GIVEN DATA:
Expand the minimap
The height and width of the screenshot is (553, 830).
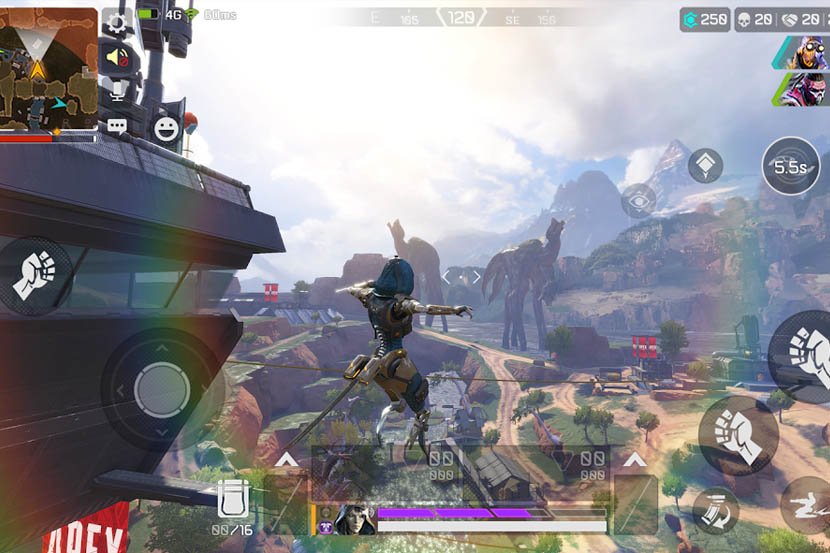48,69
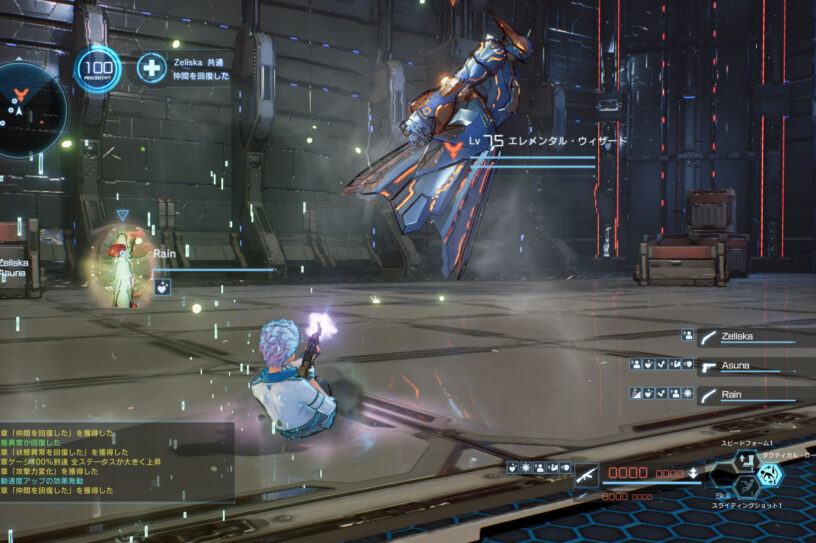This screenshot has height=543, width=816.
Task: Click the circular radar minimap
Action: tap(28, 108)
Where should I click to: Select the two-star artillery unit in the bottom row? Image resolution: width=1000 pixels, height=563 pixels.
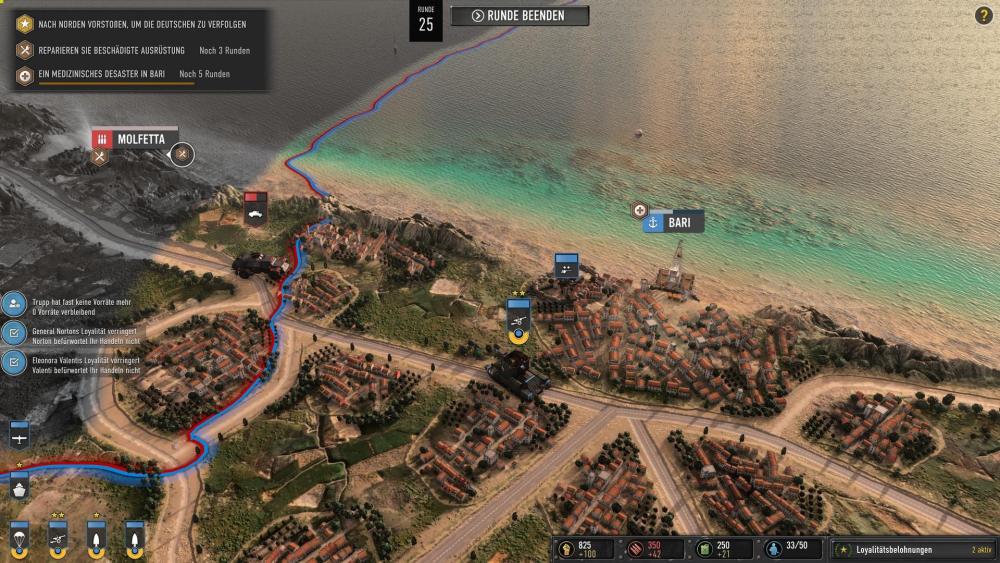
---
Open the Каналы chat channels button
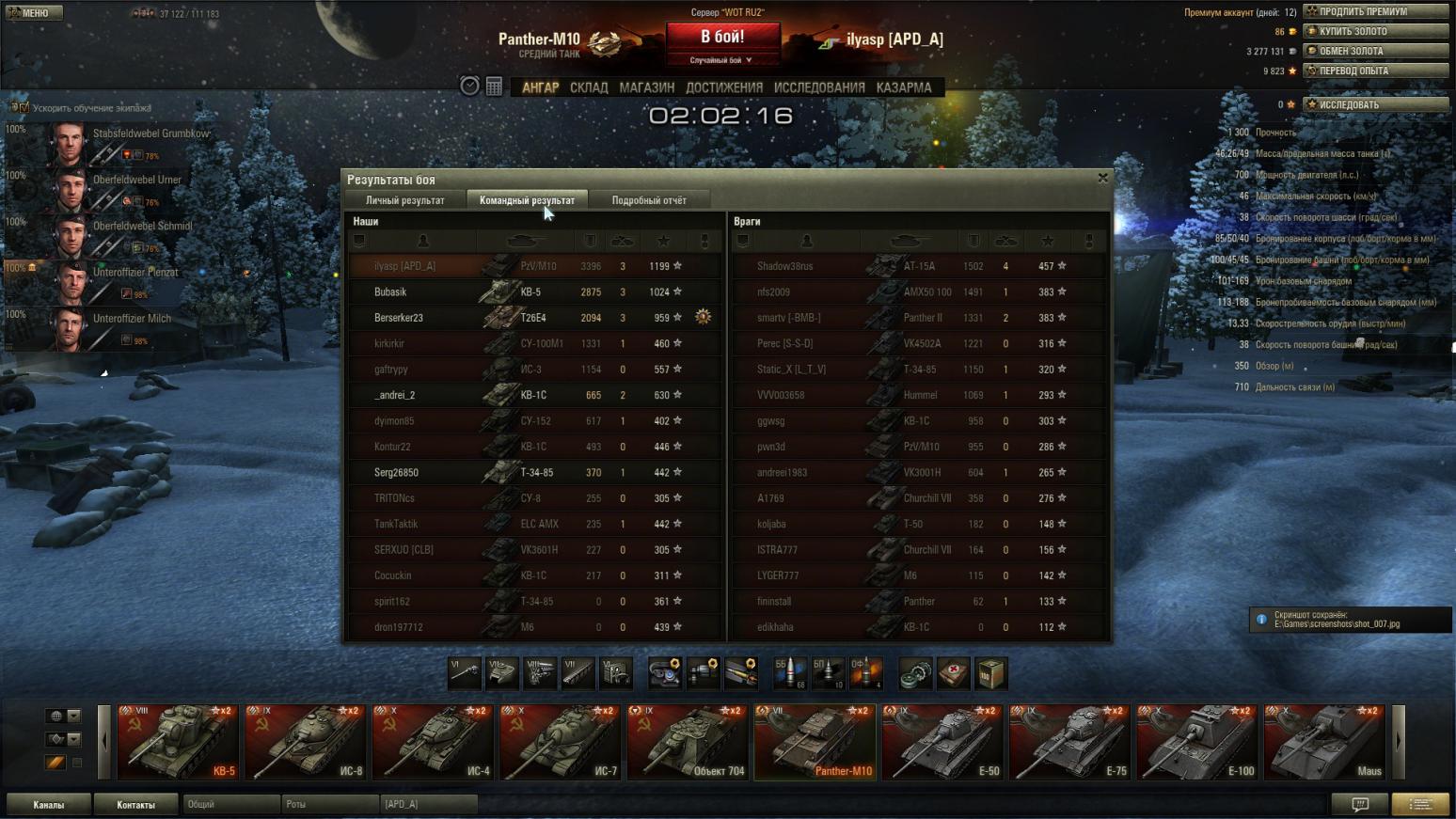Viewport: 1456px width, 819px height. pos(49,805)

TASK OBJECTIVE:
Copy the listing lines word for word, beginning at the line that contains "Expand the minimap" and stopping after the line that contains "Where should I". Leave out the pictures.

RESULT OF THIS EXERCISE:
Expand the minimap
The height and width of the screenshot is (553, 830).
48,69
This screenshot has height=543, width=816.
Task: Click the circular radar minimap
Action: tap(28, 108)
Where should I click to: Select the two-star artillery unit in the bottom row? Image resolution: width=1000 pixels, height=563 pixels.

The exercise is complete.